2. O disposto no número anterior só é aplicável relativamente aos crimes cuja condenação transitou em julgado.

3. As penas acessórias e as medidas de segurança aplicadas na sentença anterior mantêm-se, salvo quando se mostrarem desnecessárias em vista da nova decisão; se forem aplicáveis apenas ao crime que falta apreciar, só são decretadas se ainda forem necessárias em face da decisão anterior”.

E o art.º 77.º, o seguinte:

1. Quando alguém tiver praticado vários crimes antes de transitar em julgado a condenação por qualquer deles é condenado numa única pena.

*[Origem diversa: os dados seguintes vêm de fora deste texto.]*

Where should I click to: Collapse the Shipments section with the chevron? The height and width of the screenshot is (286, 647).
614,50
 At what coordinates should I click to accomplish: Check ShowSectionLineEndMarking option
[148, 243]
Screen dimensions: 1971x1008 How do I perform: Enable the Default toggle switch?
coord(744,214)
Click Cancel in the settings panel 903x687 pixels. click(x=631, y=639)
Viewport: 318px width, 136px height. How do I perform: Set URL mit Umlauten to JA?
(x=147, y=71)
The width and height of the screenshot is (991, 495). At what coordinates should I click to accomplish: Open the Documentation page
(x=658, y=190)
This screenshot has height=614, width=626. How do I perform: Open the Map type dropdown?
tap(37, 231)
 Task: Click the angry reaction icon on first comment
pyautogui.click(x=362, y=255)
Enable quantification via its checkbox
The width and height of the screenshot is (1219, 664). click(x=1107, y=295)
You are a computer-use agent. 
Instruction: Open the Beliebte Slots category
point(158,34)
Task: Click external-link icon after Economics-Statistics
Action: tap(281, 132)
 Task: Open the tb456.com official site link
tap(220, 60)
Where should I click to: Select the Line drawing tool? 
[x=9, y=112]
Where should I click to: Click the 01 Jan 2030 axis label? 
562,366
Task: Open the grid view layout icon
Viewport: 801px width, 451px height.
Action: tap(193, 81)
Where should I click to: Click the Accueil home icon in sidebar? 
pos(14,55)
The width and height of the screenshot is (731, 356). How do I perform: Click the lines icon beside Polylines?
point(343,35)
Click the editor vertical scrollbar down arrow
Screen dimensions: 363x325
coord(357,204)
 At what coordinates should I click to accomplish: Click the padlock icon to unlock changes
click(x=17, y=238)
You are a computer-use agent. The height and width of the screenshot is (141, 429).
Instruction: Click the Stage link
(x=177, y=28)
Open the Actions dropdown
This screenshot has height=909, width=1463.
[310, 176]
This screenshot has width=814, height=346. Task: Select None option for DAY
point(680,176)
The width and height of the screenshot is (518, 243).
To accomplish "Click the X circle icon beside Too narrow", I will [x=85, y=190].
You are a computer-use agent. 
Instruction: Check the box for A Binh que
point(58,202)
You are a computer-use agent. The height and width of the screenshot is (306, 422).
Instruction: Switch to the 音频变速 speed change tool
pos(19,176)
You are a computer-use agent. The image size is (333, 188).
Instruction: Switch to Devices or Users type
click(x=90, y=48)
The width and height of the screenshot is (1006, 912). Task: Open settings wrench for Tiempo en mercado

Na medida da pena são considerados, em conjunto, os factos e a personalidade do agente.

2. A pena aplicável tem como limite máximo a soma das penas concretamente aplicadas aos vários crimes, não podendo ultrapassar 25 anos tratando-se de pena de prisão e 900 dias tratando-se de pena de multa; e como limite mínimo a mais elevada das penas concretamente aplicadas aos vários crimes.

3. Se as penas aplicadas aos crimes em concurso forem umas de prisão e outras de multa, a diferente natureza destas mantém-se na pena única resultante da aplicação dos critérios estabelecidos nos números anteriores.

4. As penas acessórias e as medidas de segurança são sempre aplicadas ao agente, ainda que previstas por uma só das leis aplicáveis”.

É pacífico que o sistema consagrado neste preceito legal configura um sistema de pena conjunta, obtido através de um cúmulo jurídico e que, embora de pena única, encontra num princípio de acumulação a fonte essencial de inspiração (Figueiredo Dias, “Direito Penal Português – As Consequências Jurídicas do Crime”, Coimbra Editora, 4.ª reimp., pág. 284).

O art.º 69.º, inserido no capítulo das penas acessórias e sob a epígrafe de “proibição de conduzir veículos com motor”, dispõe no n.º 1, alín. a), que “é condenado na proibição de conduzir veículos com motor por um período fixado entre três meses e três anos quem for punido por crimes de homicídio ou de ofensa à integridade física cometidos no exercício da condução de veículos motorizados com violação das regras de trânsito rodoviário e por crimes previstos nos artigos 291.º e 292.º ”.

Penas acessórias são aquelas que só podem ser pronunciadas na sentença condenatória conjuntamente com uma pena principal e visam proteger determinados interesses colocados em perigo com a prática do crime.

Não se trata já de efeitos da condenação na pena principal, mas de efeitos do crime, de pena só aplicável, ainda que necessária, mas não automaticamente, pela prática de um determinado crime e quando, e só quando, o agente for condenado numa pena principal.

Porque de verdadeiras penas se trata, torna-se indispensável que, enquanto instrumentos de política criminal, ganhem um específico conteúdo de censura do facto, por aqui se estabelecendo a sua necessária ligação à culpa, sendo que a respectiva medida, dentro da moldura legal, deve obedecer aos critérios legais gerais de fixação da medida concreta (Figueiredo Dias, ob. cit., págs. 157 e ss. e Germano Marques da Silva, “Crimes Rodoviários – Pena Acessória e Medidas de Segurança”, UCP, 1996, pág. 27 e Jescheck e Weigend, “Tratado de Derecho Penal – Parte General”, 5.ª edição, Comares, Granada, 2002, págs. 842 e ss., especificamente quanto à pena acessória de proibição de conduzir).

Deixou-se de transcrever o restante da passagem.